■ QUOTED TEXT ■
###
Webb-site.com confirms that its editor, David Webb, holds sufficient shares in Wong's Kong King (0532) to veto the backdoor privatisation offer from its Chairman and CEO Senta Wong, and will do so. We explain why.

Webb blocks WKK privatisation
5 June 2007

Webb-site.com notes the announcement this evening by Wong's Kong King International Holdings Ltd (WKK, 0532) and confirms that its editor, David Webb, holds sufficient shares in WKK to veto the proposed privatisation of the company by its Chairman and CEO, Senta Wong (Mr Wong), and will do so. We explain why.

Background

WKK is involved in two complementary businesses: the trading and distribution of materials and equipment used in electronics manufacture through WKK Distribution Ltd and WKK Engineering Service Ltd, and its own manufacturing of electronic products for customers through WKK Technology Ltd (nice video, by the way). It also owns a travel agency.
###
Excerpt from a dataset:
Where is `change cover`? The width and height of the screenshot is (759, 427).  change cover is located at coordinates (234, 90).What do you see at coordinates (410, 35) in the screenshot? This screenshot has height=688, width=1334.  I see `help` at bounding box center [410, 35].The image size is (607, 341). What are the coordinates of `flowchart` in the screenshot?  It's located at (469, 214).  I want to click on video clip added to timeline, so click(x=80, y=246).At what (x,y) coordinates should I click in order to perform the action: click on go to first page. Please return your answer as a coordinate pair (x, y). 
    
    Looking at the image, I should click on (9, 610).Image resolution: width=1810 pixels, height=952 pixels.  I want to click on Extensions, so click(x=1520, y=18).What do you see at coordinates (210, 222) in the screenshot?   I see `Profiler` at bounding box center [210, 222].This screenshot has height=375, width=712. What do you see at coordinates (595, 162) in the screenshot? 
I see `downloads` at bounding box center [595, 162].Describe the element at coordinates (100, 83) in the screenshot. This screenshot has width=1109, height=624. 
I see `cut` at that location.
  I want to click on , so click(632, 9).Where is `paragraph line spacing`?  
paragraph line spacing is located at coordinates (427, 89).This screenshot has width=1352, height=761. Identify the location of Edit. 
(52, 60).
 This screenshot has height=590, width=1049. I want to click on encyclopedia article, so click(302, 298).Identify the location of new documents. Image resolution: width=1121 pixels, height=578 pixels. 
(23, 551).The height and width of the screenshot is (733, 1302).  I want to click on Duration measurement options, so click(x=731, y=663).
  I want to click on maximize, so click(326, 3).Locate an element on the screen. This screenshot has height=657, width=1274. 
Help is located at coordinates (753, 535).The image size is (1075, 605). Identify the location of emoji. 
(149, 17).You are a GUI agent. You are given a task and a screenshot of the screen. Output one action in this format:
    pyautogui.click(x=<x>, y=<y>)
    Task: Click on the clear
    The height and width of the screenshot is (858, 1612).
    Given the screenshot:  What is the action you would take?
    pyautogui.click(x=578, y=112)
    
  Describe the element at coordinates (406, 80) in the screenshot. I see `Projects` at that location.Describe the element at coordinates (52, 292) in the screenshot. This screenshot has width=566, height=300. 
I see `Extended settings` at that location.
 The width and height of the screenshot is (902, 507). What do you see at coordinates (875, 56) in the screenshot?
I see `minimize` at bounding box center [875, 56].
###
Copy out the passage of the WKK privatisation article above between "WKK is involved" and "a travel agency.", inclusive.

WKK is involved in two complementary businesses: the trading and distribution of materials and equipment used in electronics manufacture through WKK Distribution Ltd and WKK Engineering Service Ltd, and its own manufacturing of electronic products for customers through WKK Technology Ltd (nice video, by the way). It also owns a travel agency.